Introducing a Micro-Founded Index of Consumption Welfare: A Big-Data Approach
This paper introduces a micro-founded index of consumption welfare with household-level variations. It uses Albania’s 2012 Living Standard Measurement Survey to estimate the index in two steps. In the first step, I apply machine learning to find a non-parametric relation between households’ consumption, and a large set of living conditions and characteristics indicators. In the second step, I estimate the distribution of households’ marginal willingness to pay for each living conditions indicator, and estimate the index of welfare. I show that the index is highly correlated with households’ consumption expenditures, but unlike consumption as a naive measure of welfare, it accounts for the existing heterogeneity among their living conditions and preferences. Finally, this paper studies the geographical, cross gender and age distributions of the welfare index and show the differences with the consumption expenditures as a measure of welfare.

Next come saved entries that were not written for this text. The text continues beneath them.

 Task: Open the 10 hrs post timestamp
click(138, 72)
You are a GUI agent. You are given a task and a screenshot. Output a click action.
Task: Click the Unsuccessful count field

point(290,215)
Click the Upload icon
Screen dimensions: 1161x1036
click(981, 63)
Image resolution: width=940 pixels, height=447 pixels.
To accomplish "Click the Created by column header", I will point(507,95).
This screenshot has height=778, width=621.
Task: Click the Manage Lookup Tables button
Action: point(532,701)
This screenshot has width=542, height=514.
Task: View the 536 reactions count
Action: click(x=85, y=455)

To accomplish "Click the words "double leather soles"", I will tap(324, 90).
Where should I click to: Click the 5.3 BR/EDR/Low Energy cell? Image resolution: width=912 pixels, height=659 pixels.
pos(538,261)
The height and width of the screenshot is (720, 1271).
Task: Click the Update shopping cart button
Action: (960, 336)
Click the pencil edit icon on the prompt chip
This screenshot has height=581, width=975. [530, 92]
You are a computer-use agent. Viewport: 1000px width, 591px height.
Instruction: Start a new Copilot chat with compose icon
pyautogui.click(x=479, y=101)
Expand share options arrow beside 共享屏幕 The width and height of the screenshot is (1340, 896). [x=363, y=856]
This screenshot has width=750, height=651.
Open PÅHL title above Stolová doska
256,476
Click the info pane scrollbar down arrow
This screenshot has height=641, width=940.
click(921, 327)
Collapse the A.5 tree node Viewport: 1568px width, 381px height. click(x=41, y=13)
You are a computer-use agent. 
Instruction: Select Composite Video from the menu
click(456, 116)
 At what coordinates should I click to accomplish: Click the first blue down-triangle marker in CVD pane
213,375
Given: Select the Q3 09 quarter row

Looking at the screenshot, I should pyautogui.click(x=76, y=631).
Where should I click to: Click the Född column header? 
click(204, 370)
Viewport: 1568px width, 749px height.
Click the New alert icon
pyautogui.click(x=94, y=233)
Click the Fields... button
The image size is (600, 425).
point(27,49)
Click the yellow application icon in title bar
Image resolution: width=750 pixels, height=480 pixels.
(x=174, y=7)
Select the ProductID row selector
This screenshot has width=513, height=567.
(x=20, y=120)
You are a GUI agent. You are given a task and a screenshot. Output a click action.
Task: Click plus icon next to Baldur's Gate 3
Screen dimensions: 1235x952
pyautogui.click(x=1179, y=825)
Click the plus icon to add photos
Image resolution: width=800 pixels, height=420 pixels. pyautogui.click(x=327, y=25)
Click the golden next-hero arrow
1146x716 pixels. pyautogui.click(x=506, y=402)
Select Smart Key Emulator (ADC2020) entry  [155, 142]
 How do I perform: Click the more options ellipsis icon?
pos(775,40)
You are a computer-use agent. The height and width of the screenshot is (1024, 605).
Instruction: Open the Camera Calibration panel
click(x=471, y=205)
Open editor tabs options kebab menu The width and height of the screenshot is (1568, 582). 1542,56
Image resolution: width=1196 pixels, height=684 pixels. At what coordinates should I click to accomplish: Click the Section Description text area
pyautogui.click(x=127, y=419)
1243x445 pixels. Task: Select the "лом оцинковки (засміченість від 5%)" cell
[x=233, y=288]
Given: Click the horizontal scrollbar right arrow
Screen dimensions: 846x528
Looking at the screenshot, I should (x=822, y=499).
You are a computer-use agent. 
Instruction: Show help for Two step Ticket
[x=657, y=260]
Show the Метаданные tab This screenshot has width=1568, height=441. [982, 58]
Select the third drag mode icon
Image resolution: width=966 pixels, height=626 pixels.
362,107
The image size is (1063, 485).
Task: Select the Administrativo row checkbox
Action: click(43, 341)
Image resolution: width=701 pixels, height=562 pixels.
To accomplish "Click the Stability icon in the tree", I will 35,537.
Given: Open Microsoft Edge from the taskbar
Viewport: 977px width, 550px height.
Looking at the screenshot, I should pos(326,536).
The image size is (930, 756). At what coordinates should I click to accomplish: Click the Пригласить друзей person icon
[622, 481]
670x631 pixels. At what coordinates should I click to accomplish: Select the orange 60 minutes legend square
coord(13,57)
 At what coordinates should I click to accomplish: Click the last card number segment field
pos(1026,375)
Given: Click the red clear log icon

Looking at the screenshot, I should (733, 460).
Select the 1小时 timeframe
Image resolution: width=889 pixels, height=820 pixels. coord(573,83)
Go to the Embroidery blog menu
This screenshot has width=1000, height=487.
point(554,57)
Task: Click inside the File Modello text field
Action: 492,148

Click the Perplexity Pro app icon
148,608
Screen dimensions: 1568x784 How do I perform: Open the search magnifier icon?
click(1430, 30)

Using Big Data to Estimate the Effect of Regulation in Peer-to-Peer Markets: the Case of Airbnb
(with Peter Christensen)
This paper focused on the effect of a ban on Airbnb in Santa Monica as a natural experiment. We apply “elastic net synthetic control” as a recently developed causal machine learning method. Synthetic control method provides a framework to generate a treatment group for each potential outcome using a pool of control groups, and study multiple outcomes in the market. We study the effect of the ban that targets entire-home, Airbnb rentals on incumbent listings’ revenue, pricing behavior, and local competition in the market. We show that the ban significantly dropped the number of entry and increases the market power of those who remained in the market. Studying welfare effect of the ban is the next step in this paper.
- Big-Data in Environmental Economics and Policy Research Group (BDEEP)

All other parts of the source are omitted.